## Assignment
Only one stretch of the data below is wanted: the lines starting at the one with "You are a GUI" and ending at the one with "Select the Email envelope icon in menu", both included, given again exactly.
=== Begin Enclosure ===
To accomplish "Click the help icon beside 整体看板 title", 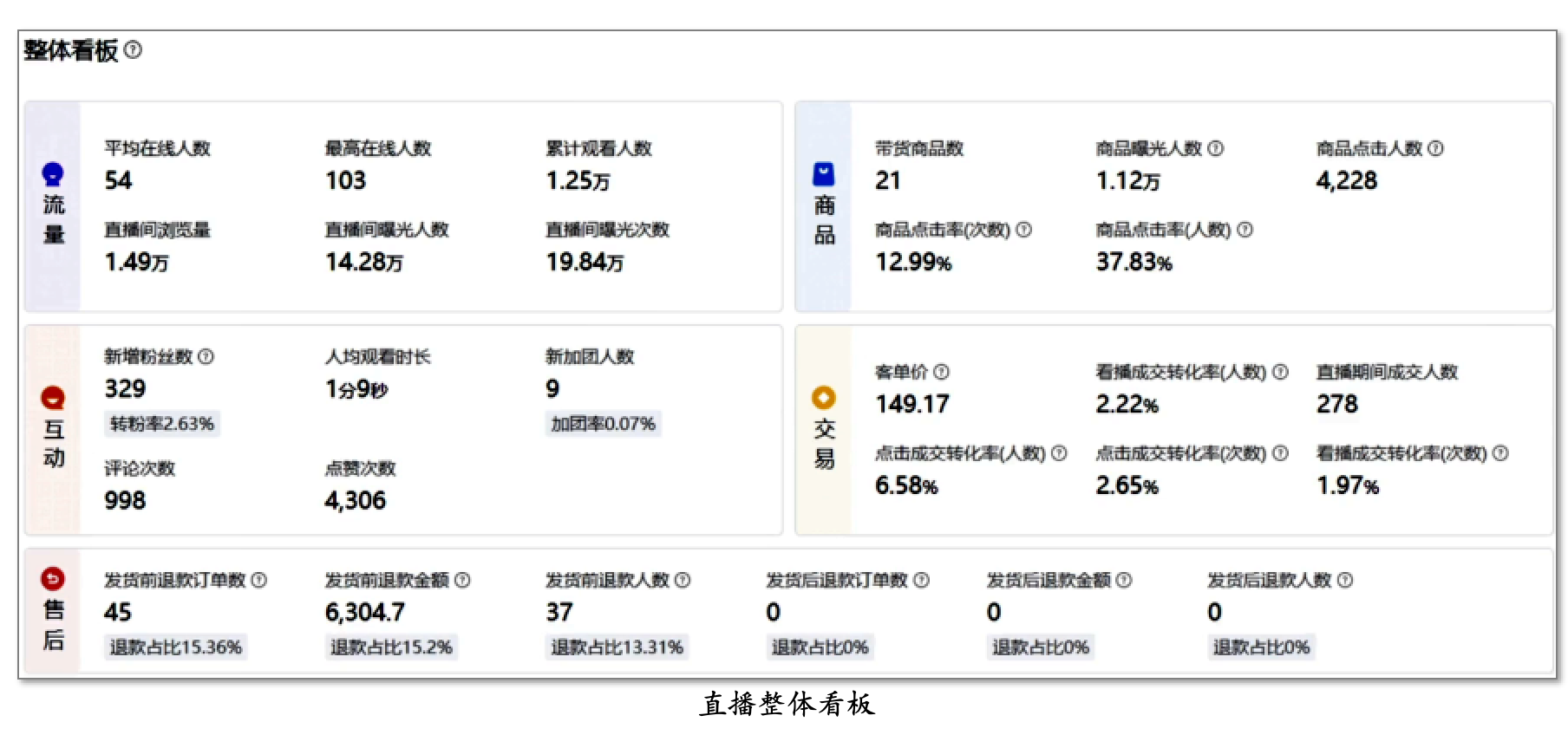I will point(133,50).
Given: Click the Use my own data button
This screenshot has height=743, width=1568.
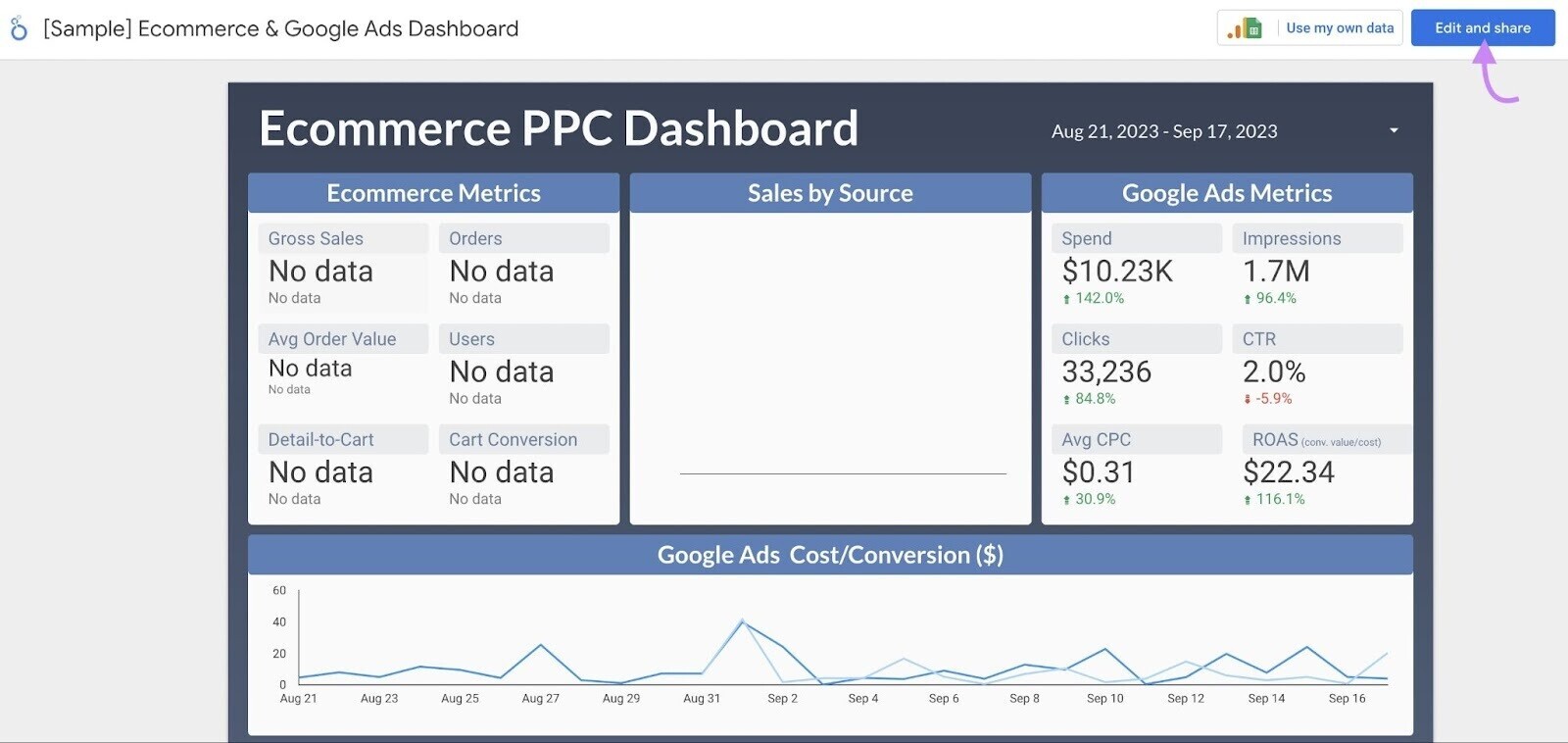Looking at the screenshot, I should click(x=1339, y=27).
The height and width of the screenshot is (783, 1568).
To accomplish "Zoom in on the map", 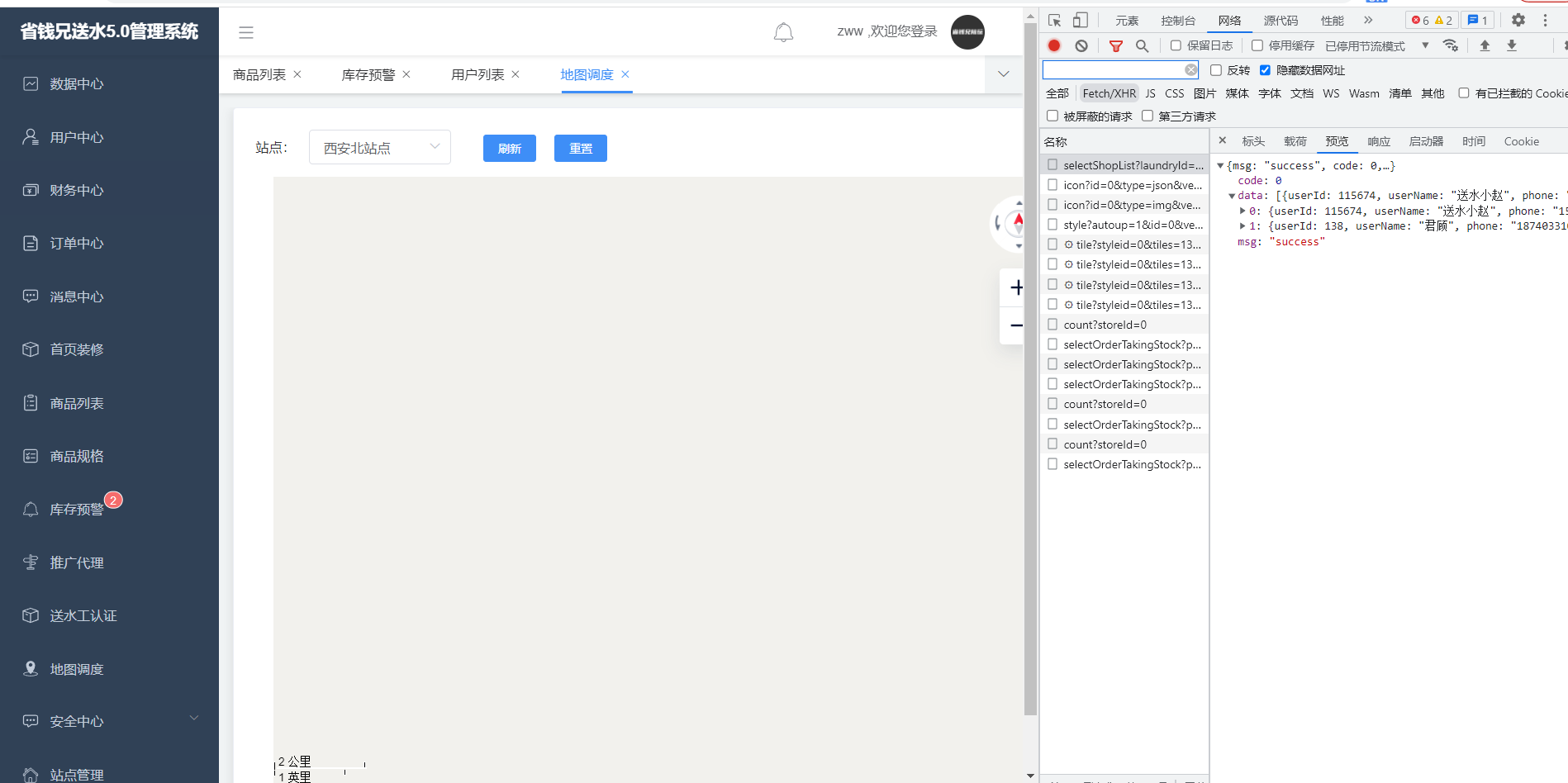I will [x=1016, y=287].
=== End Enclosure ===
=== Begin Enclosure ===
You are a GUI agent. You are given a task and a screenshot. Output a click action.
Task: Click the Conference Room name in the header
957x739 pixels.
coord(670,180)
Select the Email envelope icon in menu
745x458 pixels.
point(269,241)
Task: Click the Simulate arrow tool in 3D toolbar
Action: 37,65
=== End Enclosure ===
## Exercise answer
You are a GUI agent. You are given a task and a screenshot. Output a click action.
Task: Click the Conference Room name in the header
957x739 pixels.
coord(670,180)
Select the Email envelope icon in menu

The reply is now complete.